- Description of the task
Starting with the line containing "Göppingen (62, 2436)" and going on through the line containing "Difusores (118, 2283)", return the lines of the data below exactly, and only those.

- Records for processing
══════════════════════════════
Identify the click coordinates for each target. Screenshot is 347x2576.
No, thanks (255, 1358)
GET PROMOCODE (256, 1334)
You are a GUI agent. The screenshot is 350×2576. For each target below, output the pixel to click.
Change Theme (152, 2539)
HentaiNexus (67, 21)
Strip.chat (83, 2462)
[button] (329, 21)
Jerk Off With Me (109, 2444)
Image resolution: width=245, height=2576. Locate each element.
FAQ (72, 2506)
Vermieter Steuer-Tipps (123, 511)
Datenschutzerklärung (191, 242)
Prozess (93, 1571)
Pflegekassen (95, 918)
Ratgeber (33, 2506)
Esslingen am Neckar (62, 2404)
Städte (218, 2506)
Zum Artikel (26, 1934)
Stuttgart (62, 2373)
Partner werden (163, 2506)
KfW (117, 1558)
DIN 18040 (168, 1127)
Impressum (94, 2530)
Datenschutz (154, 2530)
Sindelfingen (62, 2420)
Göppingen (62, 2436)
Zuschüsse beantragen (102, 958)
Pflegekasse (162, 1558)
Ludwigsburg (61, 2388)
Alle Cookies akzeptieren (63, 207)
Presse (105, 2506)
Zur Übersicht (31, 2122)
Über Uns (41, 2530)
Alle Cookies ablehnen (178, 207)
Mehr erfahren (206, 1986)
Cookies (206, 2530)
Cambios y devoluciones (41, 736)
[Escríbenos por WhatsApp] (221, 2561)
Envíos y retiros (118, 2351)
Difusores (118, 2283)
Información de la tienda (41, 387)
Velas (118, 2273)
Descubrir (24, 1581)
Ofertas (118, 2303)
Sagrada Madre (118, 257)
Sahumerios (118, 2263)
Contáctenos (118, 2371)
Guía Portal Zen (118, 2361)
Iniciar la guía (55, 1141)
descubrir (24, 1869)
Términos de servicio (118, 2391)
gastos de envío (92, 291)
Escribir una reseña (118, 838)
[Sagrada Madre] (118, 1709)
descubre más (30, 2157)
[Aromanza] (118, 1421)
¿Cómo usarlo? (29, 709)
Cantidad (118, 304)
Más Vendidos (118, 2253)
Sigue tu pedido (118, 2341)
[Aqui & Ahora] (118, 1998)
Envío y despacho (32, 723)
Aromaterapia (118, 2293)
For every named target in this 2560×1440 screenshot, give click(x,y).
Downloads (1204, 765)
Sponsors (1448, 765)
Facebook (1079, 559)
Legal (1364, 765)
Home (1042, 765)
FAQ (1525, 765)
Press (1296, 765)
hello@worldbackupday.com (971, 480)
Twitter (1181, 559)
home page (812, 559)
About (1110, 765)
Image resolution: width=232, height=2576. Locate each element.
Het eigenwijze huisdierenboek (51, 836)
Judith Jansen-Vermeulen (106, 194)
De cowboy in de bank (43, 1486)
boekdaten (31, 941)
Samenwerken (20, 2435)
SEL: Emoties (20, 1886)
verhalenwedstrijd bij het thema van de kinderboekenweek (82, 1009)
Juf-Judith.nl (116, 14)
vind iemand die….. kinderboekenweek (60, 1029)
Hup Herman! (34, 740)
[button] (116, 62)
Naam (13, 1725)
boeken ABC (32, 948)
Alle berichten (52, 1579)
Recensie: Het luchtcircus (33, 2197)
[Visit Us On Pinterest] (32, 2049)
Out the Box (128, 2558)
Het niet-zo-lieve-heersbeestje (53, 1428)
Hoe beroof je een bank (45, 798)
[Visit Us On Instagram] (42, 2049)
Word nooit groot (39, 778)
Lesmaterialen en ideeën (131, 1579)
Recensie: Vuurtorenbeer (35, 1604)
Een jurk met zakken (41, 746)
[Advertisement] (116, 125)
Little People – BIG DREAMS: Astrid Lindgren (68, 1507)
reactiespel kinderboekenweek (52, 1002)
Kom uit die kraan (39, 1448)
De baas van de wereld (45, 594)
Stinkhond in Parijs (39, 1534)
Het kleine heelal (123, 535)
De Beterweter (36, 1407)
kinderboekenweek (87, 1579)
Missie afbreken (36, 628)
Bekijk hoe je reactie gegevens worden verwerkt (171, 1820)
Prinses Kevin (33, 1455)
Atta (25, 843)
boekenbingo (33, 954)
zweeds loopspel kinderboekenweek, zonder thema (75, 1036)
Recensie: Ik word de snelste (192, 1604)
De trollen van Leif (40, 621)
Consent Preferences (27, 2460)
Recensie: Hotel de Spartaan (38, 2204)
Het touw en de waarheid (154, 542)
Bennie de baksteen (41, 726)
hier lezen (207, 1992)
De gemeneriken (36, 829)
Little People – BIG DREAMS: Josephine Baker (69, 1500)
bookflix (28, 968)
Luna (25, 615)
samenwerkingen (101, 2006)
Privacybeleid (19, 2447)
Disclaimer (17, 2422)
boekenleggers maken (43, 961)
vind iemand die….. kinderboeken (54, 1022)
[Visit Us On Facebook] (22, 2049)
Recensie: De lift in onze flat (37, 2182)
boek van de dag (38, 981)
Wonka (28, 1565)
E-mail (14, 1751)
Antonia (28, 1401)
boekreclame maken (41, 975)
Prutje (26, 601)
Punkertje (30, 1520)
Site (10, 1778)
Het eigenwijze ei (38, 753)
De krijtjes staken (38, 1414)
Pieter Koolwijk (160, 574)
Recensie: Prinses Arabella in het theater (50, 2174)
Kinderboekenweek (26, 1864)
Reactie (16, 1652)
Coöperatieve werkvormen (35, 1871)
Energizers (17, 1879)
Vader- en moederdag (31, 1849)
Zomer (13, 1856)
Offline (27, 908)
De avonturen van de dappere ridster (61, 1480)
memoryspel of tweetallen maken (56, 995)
══════════════════════════════
- Response to the task
Göppingen (62, 2436)
Zuschüsse beantragen (102, 958)
Pflegekasse (162, 1558)
Ludwigsburg (61, 2388)
Alle Cookies akzeptieren (63, 207)
Presse (105, 2506)
Zur Übersicht (31, 2122)
Über Uns (41, 2530)
Alle Cookies ablehnen (178, 207)
Mehr erfahren (206, 1986)
Cookies (206, 2530)
Cambios y devoluciones (41, 736)
[Escríbenos por WhatsApp] (221, 2561)
Envíos y retiros (118, 2351)
Difusores (118, 2283)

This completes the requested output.